If you have the rigorous honesty necessary to conduct self-analysis, this book can be the most important one you have read. For although it makes no promises, it can help you more than all the other self-help books put together. Rational Emotive Behavioral Therapy can teach any intelligent person how to stop feeling miserable about practically anything. Direct, get-to-the-heart-of-the-problem methods teach you what you often do to needlessly upset yourself and what you can do, instead, to make yourself emotionally stronger. These practical, proven methods of changing your self-defeating emotions and behaviors reflect the authors' vast experience as therapists and as teachers of therapists from all over the world, and have been backed by literally hundreds of research studies. A Guide to Rational Living provides much sought-after answers for individuals with problems, and it can help everyone to feel better about themselves and to deal with their lives more effectively.
Albert Ellis, Ph.D., is an author and psychologist who developed Rational Emotive Behavioral Therapy (REBT), a therapeutic approach that stimulates emotional growth and teaches people to replace self-defeating thoughts and actions with more effective ones. REBT gives individuals the power to change the unhealthy behaviors that interfere with their ability to enjoy life. The Albert Ellis Institute is a world center for research, training, and practice of REBT.
Born in 1913, Dr. Ellis established his interest in counseling while promoting what he called the “sex-family revolution.” As he was collecting materials for a treatise called “The Case for Sexual Liberty,” his friends, considering him an expert on the subject, started to ask him for advice. In 1942, he entered the clinical psychology program at Columbia University and started a part-time private practice in family and sex counseling soon after receiving his master’s degree.

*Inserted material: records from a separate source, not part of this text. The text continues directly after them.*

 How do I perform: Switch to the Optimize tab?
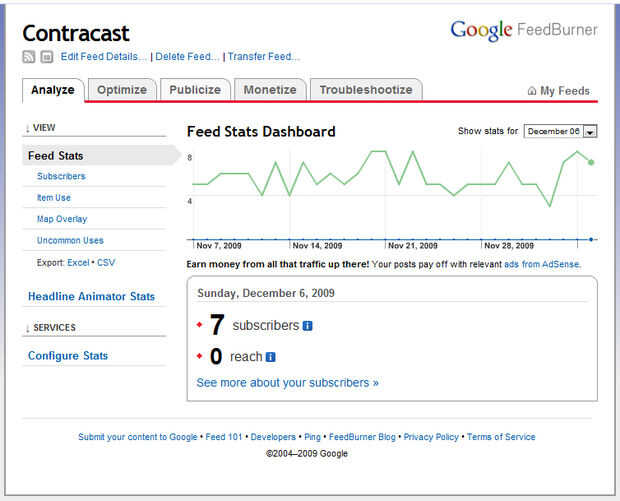click(x=122, y=90)
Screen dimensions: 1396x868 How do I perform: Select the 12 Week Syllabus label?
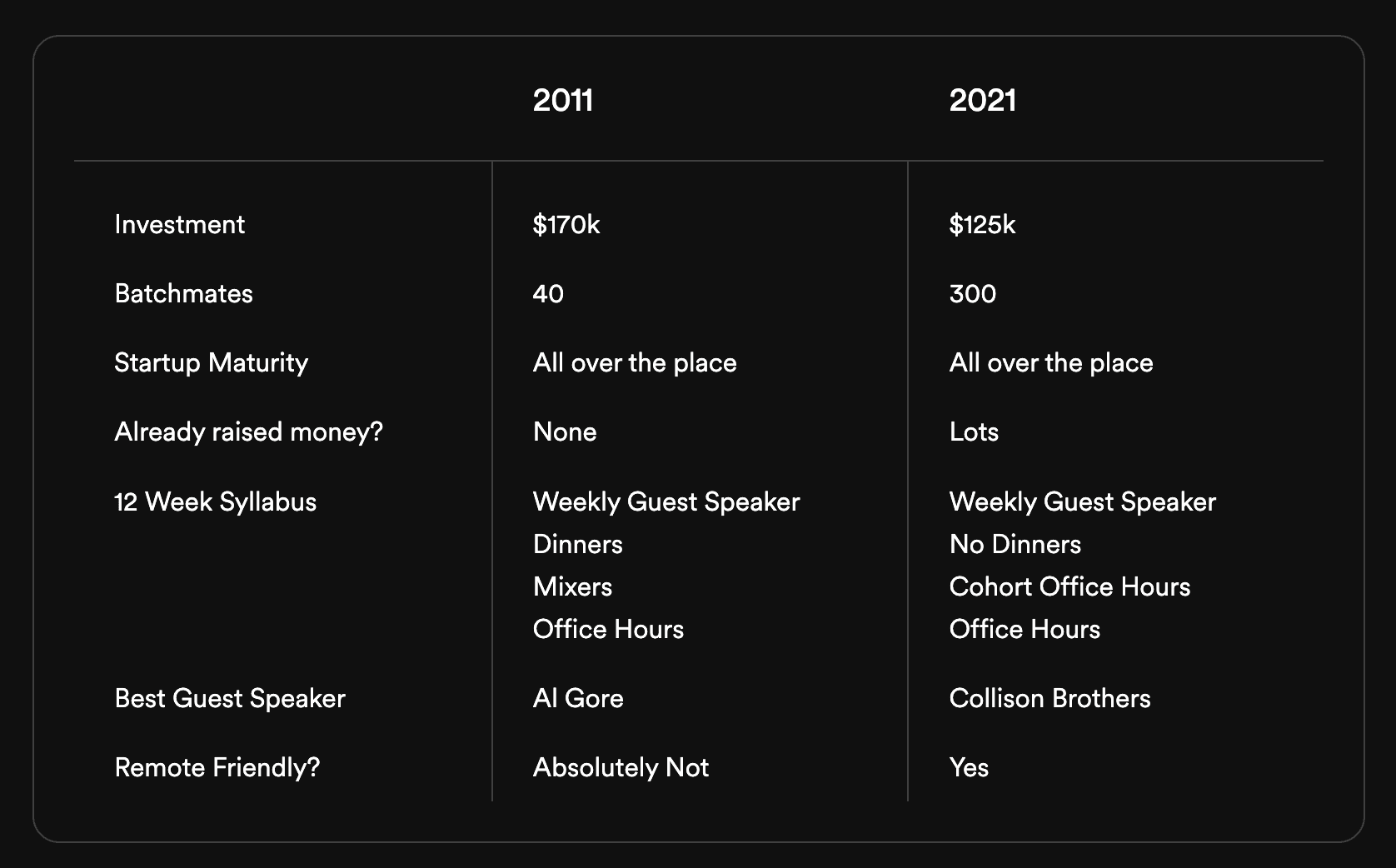(x=215, y=501)
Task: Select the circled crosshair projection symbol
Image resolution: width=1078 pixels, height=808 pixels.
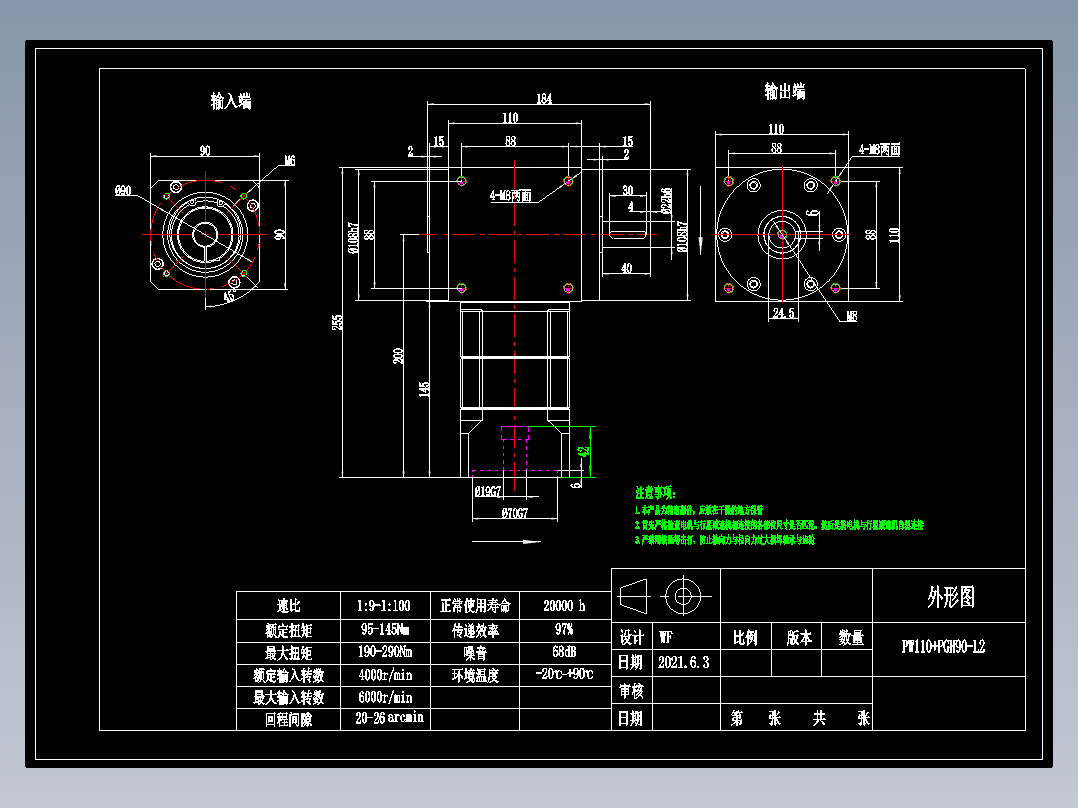Action: 685,598
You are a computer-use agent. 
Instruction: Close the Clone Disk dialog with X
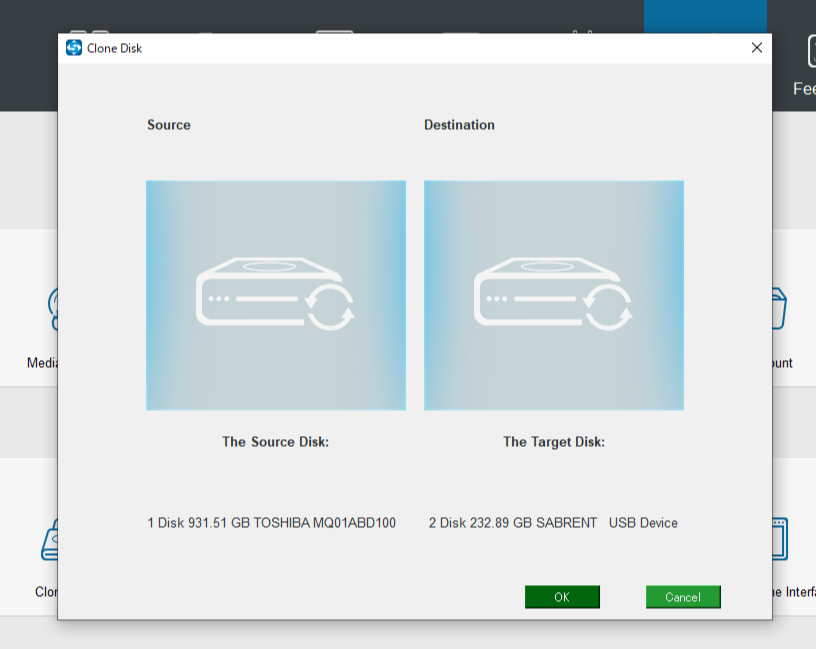[757, 47]
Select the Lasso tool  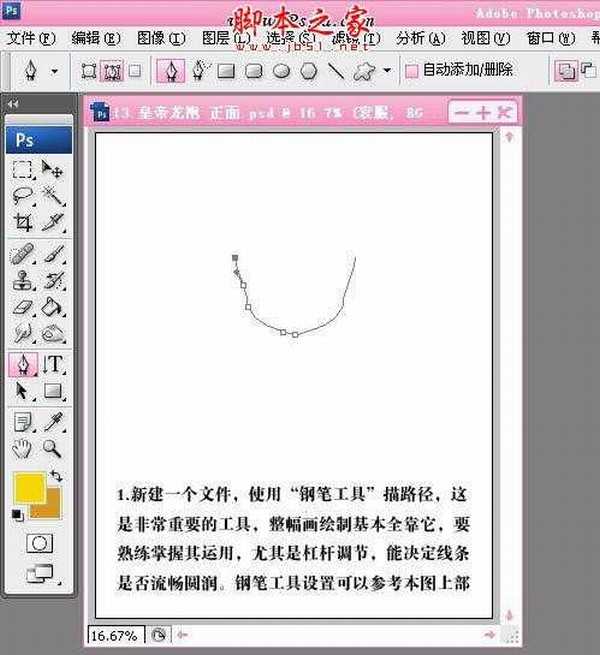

Dr. Ellis, who earned his Ph.D. from Columbia as well, began to practice classical psychoanalysis and became a college professor and clinical psychologist. By 1955, he gave up psychoanalysis entirely and instead concentrated on changing people’s behavior by persuading them to confront their irrational beliefs and adopt rational ones. He has written approximately 800 articles and 75 books on REBT, sex, and marriage, including A Guide to Rational Living.